1) An essay in the Chronicle, written by Rita Koganzon, aka Miss Self-Important. In short, she follows de Tocqueville's reasoning and argues that intense competition for top colleges is a sign of greater equality and less privilege, not more privilege and less equality. I'm not sure that her analysis is applicable to all of society, but certainly the top tier is becoming more competitive rather than less. It's possible, of course, that that bottom whatever percentage are more shut out than ever, but the top 0.1% or 1% or whatever now feel far more competition from the next few percentiles.
2) The movie "Yesterday", which is essentially a sci-fi love letter to the Beatles, inspired this hot take in Vox:
The problem is that people often don’t see the myth of meritocracy as a myth; they really believe in it. And when they do, it can have some unfortunate effects. The myth of meritocracy, according to Frank, can make us less willing to invest in the collective good. If you think that all it takes to gain renown is skill and effort, “you have a sense of entitlement to whatever comes your way,” he says.The basic premise of the movie is that some weird sci-fi event happens and suddenly just about everyone on earth has forgotten the Beatles. Their music disappears from the internet, their records disappear from people's collections, and when a struggling musician covers one of their songs for his friends are amazed by these songs that they'd never heard before. He sees his chance to make it in the music industry and rises to stardom as the world marvels. The Vox writer's point is that it's naive to think that somebody got where they are just because they wrote great music.
On one level the writer is completely correct: Success requires in a creative endeavor luck and hard work and people willing to help you promote whatever you've created. It requires a creation that is not just good but also matched to the spirit of the time. And it requires not just good creation but good performance. Compare the first commercial recording of the song Wild Thing with the second.
First recording:
https://www.youtube.com/watch?v=9rxDOncgSrY
Second recording:
https://www.youtube.com/watch?v=JiqkcyLZrg4
The second is far better.
Nonetheless, the point of the movie was not to legitimize the social order that the Vox writer hopes to better fit into by critiquing it. The point was to produce a romantic comedy about a guy who feels like he's a fraud, and play some fun music along the way. The Vox writer knows, though, that they'll get more clicks with a hot take explaining that this movie is a problematic work that defends the evil meritocracy. And in critiquing the current social order they'll paradoxically fit in better with the gatekeepers of respectable opinion.

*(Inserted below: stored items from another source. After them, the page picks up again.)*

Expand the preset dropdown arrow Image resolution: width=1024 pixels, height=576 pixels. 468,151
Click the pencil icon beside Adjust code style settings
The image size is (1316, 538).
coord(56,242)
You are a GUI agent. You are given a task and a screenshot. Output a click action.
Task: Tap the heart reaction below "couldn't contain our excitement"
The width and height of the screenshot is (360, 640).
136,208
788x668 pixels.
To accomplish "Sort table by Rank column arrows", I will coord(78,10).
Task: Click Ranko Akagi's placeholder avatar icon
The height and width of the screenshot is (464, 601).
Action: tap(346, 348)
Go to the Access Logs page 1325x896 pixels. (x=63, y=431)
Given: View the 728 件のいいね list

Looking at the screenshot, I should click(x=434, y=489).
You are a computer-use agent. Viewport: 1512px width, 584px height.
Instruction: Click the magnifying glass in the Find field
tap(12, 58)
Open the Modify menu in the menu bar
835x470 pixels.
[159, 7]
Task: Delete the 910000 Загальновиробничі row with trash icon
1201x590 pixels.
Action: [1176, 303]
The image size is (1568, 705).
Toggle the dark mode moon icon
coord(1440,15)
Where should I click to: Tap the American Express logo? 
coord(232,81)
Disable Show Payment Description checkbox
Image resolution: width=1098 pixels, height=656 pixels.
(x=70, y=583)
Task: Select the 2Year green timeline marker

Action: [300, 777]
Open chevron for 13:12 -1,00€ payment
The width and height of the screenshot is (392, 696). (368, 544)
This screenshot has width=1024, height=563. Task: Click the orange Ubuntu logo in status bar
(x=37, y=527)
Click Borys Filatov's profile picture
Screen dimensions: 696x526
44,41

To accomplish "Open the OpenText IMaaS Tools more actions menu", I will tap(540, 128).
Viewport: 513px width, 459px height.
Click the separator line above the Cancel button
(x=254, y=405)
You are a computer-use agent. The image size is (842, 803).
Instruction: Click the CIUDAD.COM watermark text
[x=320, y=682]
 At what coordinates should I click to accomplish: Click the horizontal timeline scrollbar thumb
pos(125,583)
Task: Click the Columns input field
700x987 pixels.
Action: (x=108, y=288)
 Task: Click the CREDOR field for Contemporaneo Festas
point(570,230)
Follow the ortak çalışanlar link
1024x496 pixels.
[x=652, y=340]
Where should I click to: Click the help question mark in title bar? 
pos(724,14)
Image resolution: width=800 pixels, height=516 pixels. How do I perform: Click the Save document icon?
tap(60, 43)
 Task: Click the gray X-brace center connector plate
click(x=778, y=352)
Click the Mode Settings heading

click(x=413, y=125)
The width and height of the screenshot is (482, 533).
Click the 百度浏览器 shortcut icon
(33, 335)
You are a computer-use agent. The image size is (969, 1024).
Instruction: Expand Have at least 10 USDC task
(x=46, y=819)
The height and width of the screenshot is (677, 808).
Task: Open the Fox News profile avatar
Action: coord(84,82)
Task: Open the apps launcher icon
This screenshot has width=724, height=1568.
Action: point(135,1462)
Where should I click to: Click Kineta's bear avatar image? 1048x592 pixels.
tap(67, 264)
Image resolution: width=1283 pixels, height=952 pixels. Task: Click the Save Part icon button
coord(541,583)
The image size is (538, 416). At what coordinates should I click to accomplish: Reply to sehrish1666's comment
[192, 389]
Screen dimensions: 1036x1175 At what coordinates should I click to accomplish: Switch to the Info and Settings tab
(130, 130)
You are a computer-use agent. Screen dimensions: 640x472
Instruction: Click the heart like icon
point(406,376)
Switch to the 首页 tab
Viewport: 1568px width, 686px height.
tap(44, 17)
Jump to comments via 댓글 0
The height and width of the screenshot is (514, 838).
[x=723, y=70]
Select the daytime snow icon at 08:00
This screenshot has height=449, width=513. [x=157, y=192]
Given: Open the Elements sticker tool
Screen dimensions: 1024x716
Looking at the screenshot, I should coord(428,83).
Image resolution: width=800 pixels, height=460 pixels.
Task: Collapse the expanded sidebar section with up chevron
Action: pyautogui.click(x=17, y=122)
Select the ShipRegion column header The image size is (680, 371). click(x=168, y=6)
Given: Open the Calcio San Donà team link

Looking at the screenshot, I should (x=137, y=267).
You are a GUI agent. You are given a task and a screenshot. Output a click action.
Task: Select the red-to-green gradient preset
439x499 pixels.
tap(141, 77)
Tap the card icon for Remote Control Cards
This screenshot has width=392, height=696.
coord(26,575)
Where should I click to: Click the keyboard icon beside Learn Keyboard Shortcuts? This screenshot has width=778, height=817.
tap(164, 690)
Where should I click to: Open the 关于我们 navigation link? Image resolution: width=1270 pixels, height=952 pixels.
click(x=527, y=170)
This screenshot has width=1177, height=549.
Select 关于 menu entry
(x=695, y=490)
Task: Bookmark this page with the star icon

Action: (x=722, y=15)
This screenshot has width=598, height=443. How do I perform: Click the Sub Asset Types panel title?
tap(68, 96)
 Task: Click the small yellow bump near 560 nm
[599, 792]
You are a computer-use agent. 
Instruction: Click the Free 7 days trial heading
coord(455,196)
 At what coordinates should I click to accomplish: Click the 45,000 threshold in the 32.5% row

3) This tweet by Cathy Young, a writer who grew up in the USSR before coming to the US in the late 70's or early 80's (I don't know her exact bio):
https://twitter.com/CathyYoung63/status/1136788880173215747
So there's a fine @NewYorker article by Alex Ross on the Mozart/Salieri myths & recent Salieri revival, and ....She's referring to this passage from a New Yorker article that is otherwise an account of Mozart and Salieri, not the allegedly problematic notion of genius:
This is starting to remind me of how every Soviet essay on art or literature had the obligatory graph on Marxism-Leninism & the class struggle
The danger of the word “genius” is that it implies an almost biological category—an innately superior being, a superhero. It is probably no accident that the category of “genius,” an obsession of the nineteenth century, coincided with the emergence of the pseudoscience of race, which held that certain peoples were genetically fitter than others. At the same time, “genius” easily becomes a branding term used to streamline the selling of cultural goods. The perils of the term become clear when the authorship of a work is uncertain. In 1987, the musicologist John Spitzer published an amusing and edifying article about the Sinfonia Concertante for Winds, K. 297b, which was long thought to be by Mozart. In its heyday, the Sinfonia was said to be “truly Mozartean” and as “monumental as a palace courtyard.” Once uncertainty about the attribution set in, the piece was called “cheap and repetitive.” The notes themselves had not changed.I'm not terribly knowledgeable about classical music, so I can't say if the rest of the article is any good, but this sudden diversion into a very peripheral issue of the modern zeitgeist is jarring. It feels like an obvious attempt to suck up to a certain kind of liberal near the end of an article that is otherwise unrelated to the signature issues of certain kinds of liberals.
I mean, if they want to critique ideas of intelligence, merit, fairness, etc. then have at it. Say something interesting. Pick a jumping-off point and then make an interesting connection with the bigger topic(s). But don't shoehorn it in so as to flatter a certain kind of liberal. It just ruins the flow of the piece and feels jarring and forced.
1 comment:
What I take from your comments is the difference between the question of privilege and the question of inequality.
We have in the USA a system that gives 0.1 percent of the population a greater share of wealth and power than anyone could possibly justify based on their possible contribution to society. Below them we have another group that's doing fairly well and a majority of the population that isn't.
Even if the top group were selected by a process that is perfectly just and equitable (which I don't think is humanly possible), there would still be millions of hard-working, deserving people who are unable to make it under existing conditions.